Foto: Divulgação
Equipamentos clandestinos foram encontrados em quatro cidades; seis pessoas foram identificadas e assinaram Termos Circunstanciados de Ocorrência
A Polícia Civil da Paraíba apreendeu cerca de 16 máquinas caça-níqueis clandestinas durante uma operação realizada nesta quarta-feira (26) em quatro municípios do Sertão paraibano. Os equipamentos foram localizados nas cidades de Princesa Isabel, Tavares, Imaculada e Água Branca.
Ao todo, seis pessoas apontadas como responsáveis pelas máquinas foram identificadas e assinaram Termos Circunstanciados de Ocorrência (TCOs). Os envolvidos assumiram o compromisso de comparecer à Justiça quando forem convocados e poderão responder por contravenção penal relacionada à exploração ou comercialização de jogos de azar.

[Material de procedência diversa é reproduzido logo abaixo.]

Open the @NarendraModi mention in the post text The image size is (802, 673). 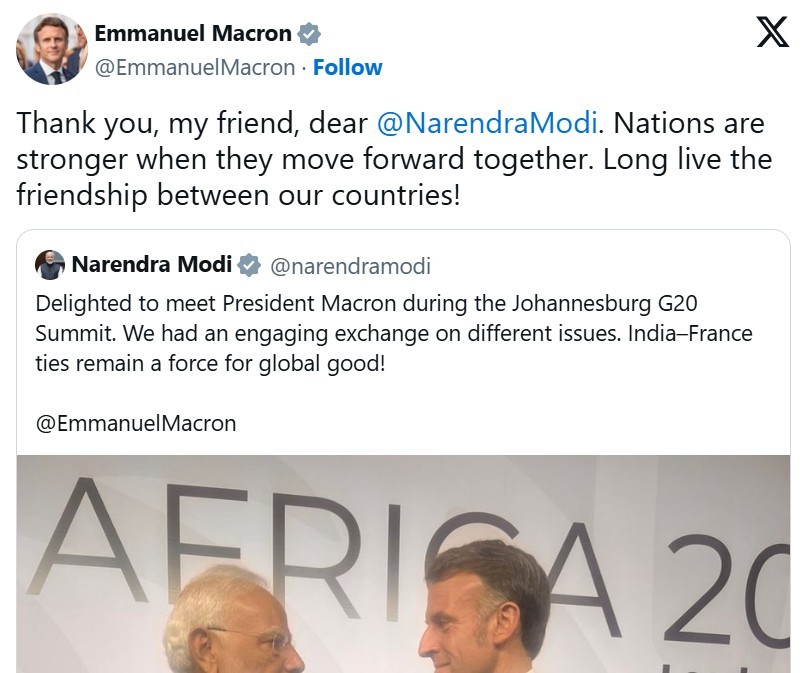[x=487, y=124]
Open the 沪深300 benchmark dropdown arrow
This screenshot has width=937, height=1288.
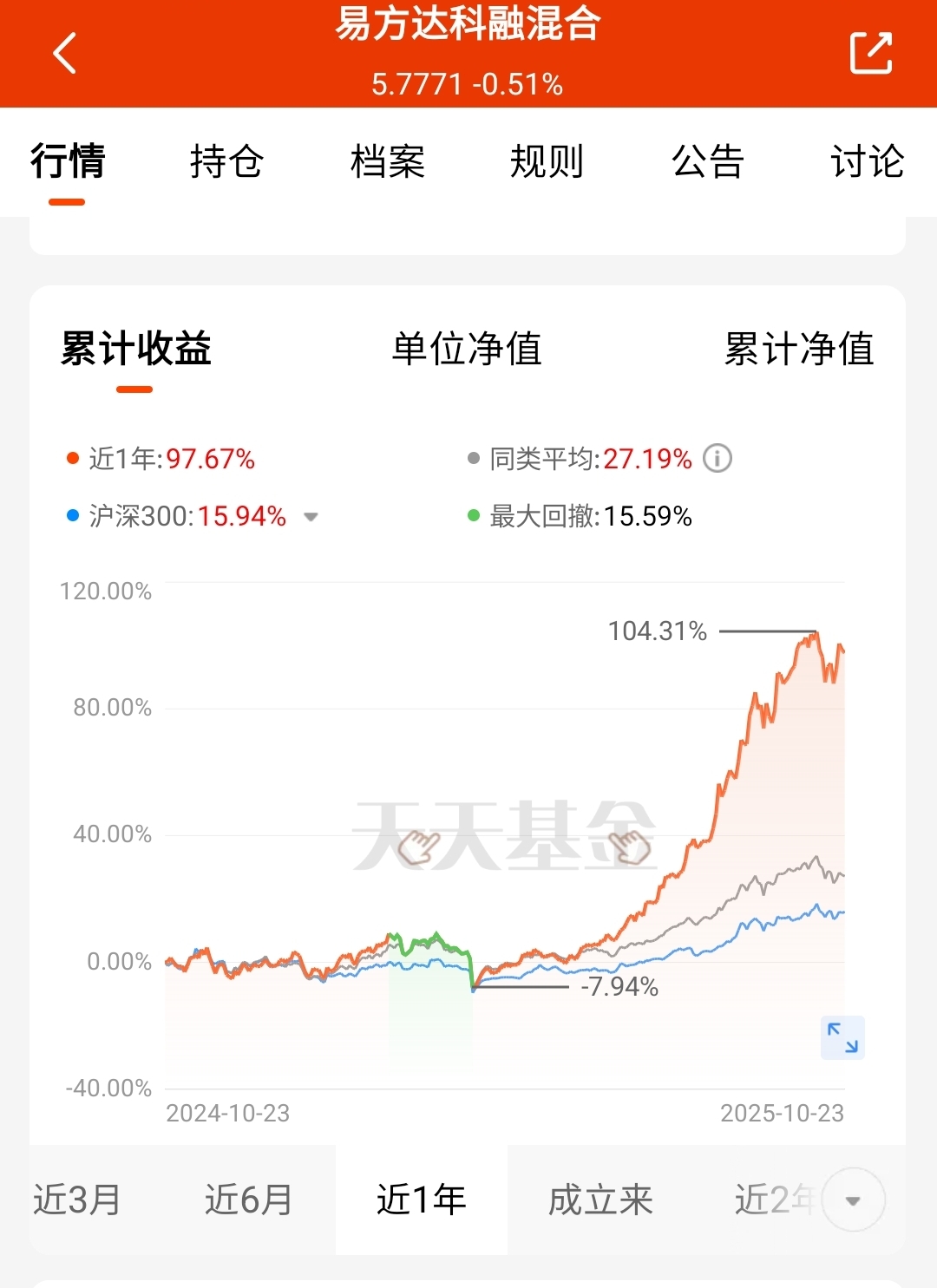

Maioria das máquinas foi encontrada em Princesa Isabel
A maior parte dos equipamentos foi apreendida em Princesa Isabel, onde a Polícia Civil localizou 11 máquinas.
Outras três máquinas foram encontradas nas cidades de Imaculada e Água Branca, enquanto duas foram apreendidas em Tavares.
Segundo a Polícia Civil, a operação teve como objetivo retirar de circulação equipamentos utilizados na exploração clandestina de jogos de azar e identificar os responsáveis pela atividade.
Polícia vai investigar origem dos equipamentos
Além da apuração relacionada à exploração dos jogos de azar, a Polícia Civil informou que também vai investigar a origem e a forma como as máquinas entraram no Brasil.
Caso seja comprovado que os equipamentos foram importados ou introduzidos ilegalmente no país, os responsáveis poderão responder também pelo crime de contrabando, cuja pena prevista na legislação é de dois a cinco anos de reclusão.
TCO não representa condenação
O Termo Circunstanciado de Ocorrência (TCO) é utilizado para registrar infrações consideradas de menor potencial ofensivo. Ao assiná-lo, o envolvido se compromete a comparecer à Justiça sempre que for convocado.
A assinatura do documento, no entanto, não representa condenação. A eventual responsabilidade dos envolvidos ainda será analisada pelas autoridades competentes e pelo Poder Judiciário.